『源氏物語の時代』

http://www.ne.jp/asahi/sorano/miyako/ayane2/Book/HeKa/Murasaki.html 【『源氏物語の時代』  山本淳子著】

副題が「一条天皇と后たちのものがたり」。

 一条天皇といえば、源氏物語の作者紫式部が仕えた中宮彰子の夫、というふうにわたしは思い出します。

この一条天皇の時代は道長が権勢をふるい、天皇の寵愛を受けながらも不遇のうちに亡くなった中宮定子、定子に仕えた清少納言、女狂いの花山天皇、現代ではすっかりスターな安倍清明という、お馴染みの有名人てんこ盛りの時代でもあります。

 最近平安時代に手出し始めましたけど、ほんと知らないことばっかです。戦国手出したときも、イメージとのギャップや通説と史実の差にずいぶん驚きましたが、同時に自分が自国の歴史をよく知らない、ちゃんと知らないことを痛感しました。

うん、どの時代も一回ちゃんとやらなあかんなぁ。教科書だけじゃダメですね。

昔から不思議だったのが、源氏物語で天皇の寵愛を一身に受けた、桐壺の女御が同僚のイジメを受けたせいで、精神的にまいって亡くなったところ。

天皇という最強の後ろ盾があるはずなのに、どうしてイジメなんてできるんだ?そして愛しているくせに、どうして天皇は有効な手を打たなかったんだ?
********
_記述課題 1_.
『源氏物語の時代』を紹介した本文について答えてください。
(a) この本の副題は何ですか？
(b) 筆者は一条天皇を、誰の夫として思い出すと書いていますか？
(c) 源氏物語で天皇の寵愛を一身に受け、同僚のイジメで亡くなったのは誰ですか？
_記述課題 2_.
『源氏物語の時代』を紹介した本文のうち、「一条天皇といえば、源氏物語の」から「有効な手を打たなかったんだ?」までを一字も変えずに打ち直してください。
_記述課題 3_.
『源氏物語の時代』を紹介した本文は、最後の問いかけで途切れています。その続きを書き足してください。
********
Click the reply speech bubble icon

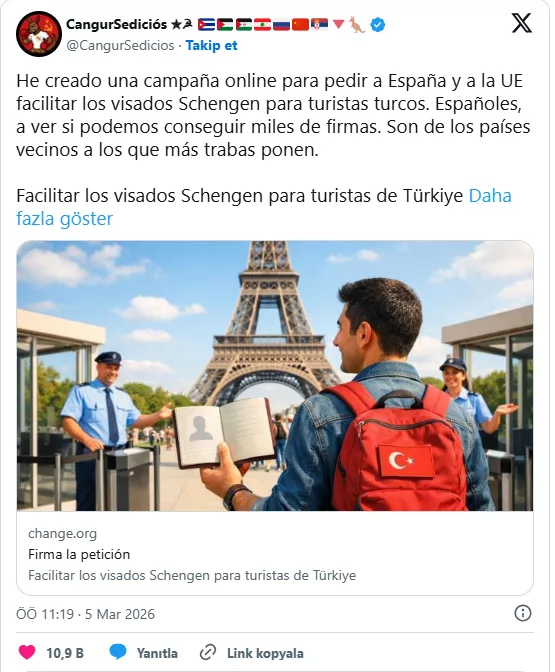tap(117, 652)
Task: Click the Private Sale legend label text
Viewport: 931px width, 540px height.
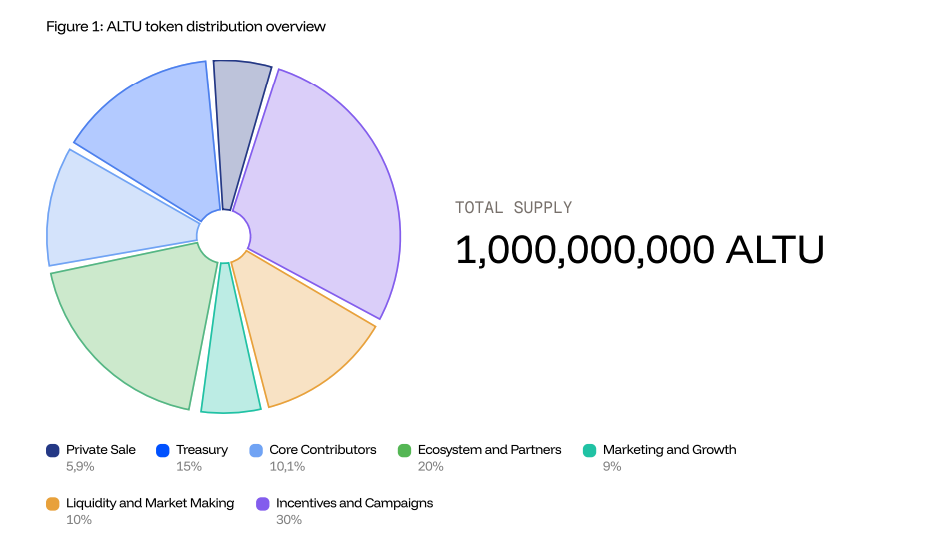Action: coord(101,450)
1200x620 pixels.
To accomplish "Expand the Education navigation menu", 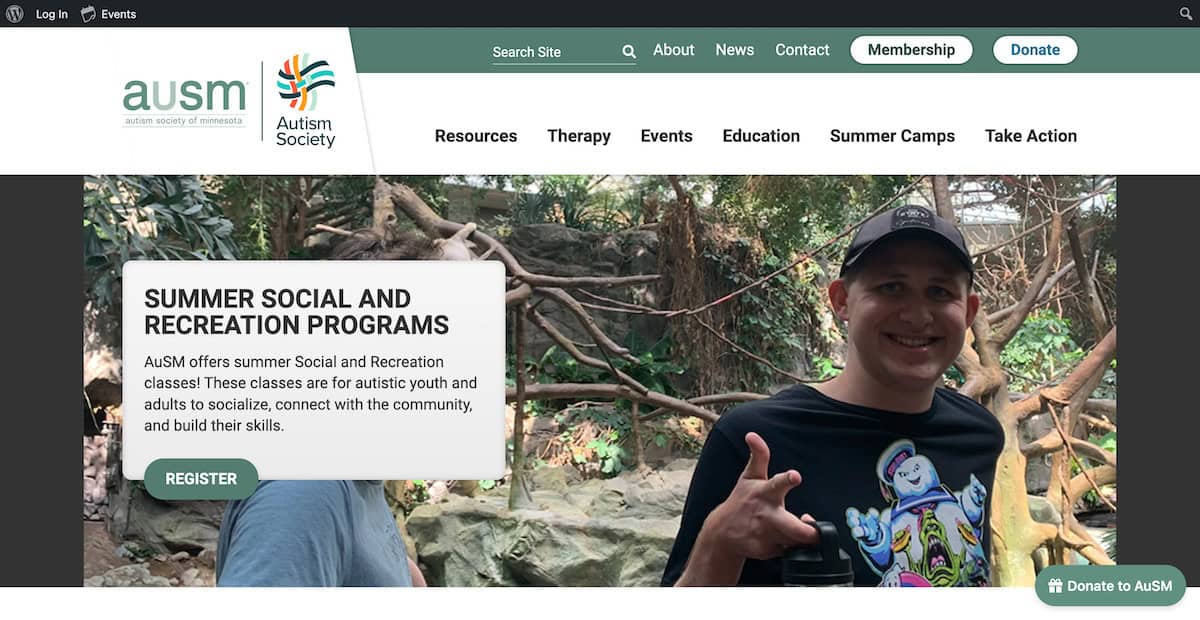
********
_解答 1_.
(a) 「一条天皇と后たちのものがたり」
(b) 紫式部が仕えた中宮彰子
(c) 桐壺の女御

_解答 2_.
一条天皇といえば、源氏物語の作者紫式部が仕えた中宮彰子の夫、というふうにわたしは思い出します。

この一条天皇の時代は道長が権勢をふるい、天皇の寵愛を受けながらも不遇のうちに亡くなった中宮定子、定子に仕えた清少納言、女狂いの花山天皇、現代ではすっかりスターな安倍清明という、お馴染みの有名人てんこ盛りの時代でもあります。

 最近平安時代に手出し始めましたけど、ほんと知らないことばっかです。戦国手出したときも、イメージとのギャップや通説と史実の差にずいぶん驚きましたが、同時に自分が自国の歴史をよく知らない、ちゃんと知らないことを痛感しました。

うん、どの時代も一回ちゃんとやらなあかんなぁ。教科書だけじゃダメですね。

昔から不思議だったのが、源氏物語で天皇の寵愛を一身に受けた、桐壺の女御が同僚のイジメを受けたせいで、精神的にまいって亡くなったところ。

天皇という最強の後ろ盾があるはずなのに、どうしてイジメなんてできるんだ?そして愛しているくせに、どうして天皇は有効な手を打たなかったんだ?

_解答 3_.
それがこれ読んだらよく分かりました。
父が亡くなり、兄伊周が長徳の政変で配流(これは完全に伊周の自業自得。この苦労知らずでプライドだけ一人前の坊ちゃんじゃねぇ)、後ろ盾を亡くした定子。とたん、掌を返したように、世間は定子に冷淡になります。屈辱と絶望から、出産のため里帰りしていた定子は発作的に出家してしまいます。

 逆賊の家となり、尼となった定子に、貴族たちは「これはチャンス!」と立て続けに娘を二人、入内させます。その後、道長の娘彰子も入内してきます。

 それでも、一条天皇は定子を愛し続けますが、世間の反応は冷ややかなものでした。生まれた娘を一条天皇会わせようにも、参内のための資金が集まらない。「完全な出家ではなかったから」と苦しい言い訳をして定子を内裏に戻すも、転居への随行を命じたのに参上したのは、たった一人。

 誰も二人の復縁を歓迎しなかったのです。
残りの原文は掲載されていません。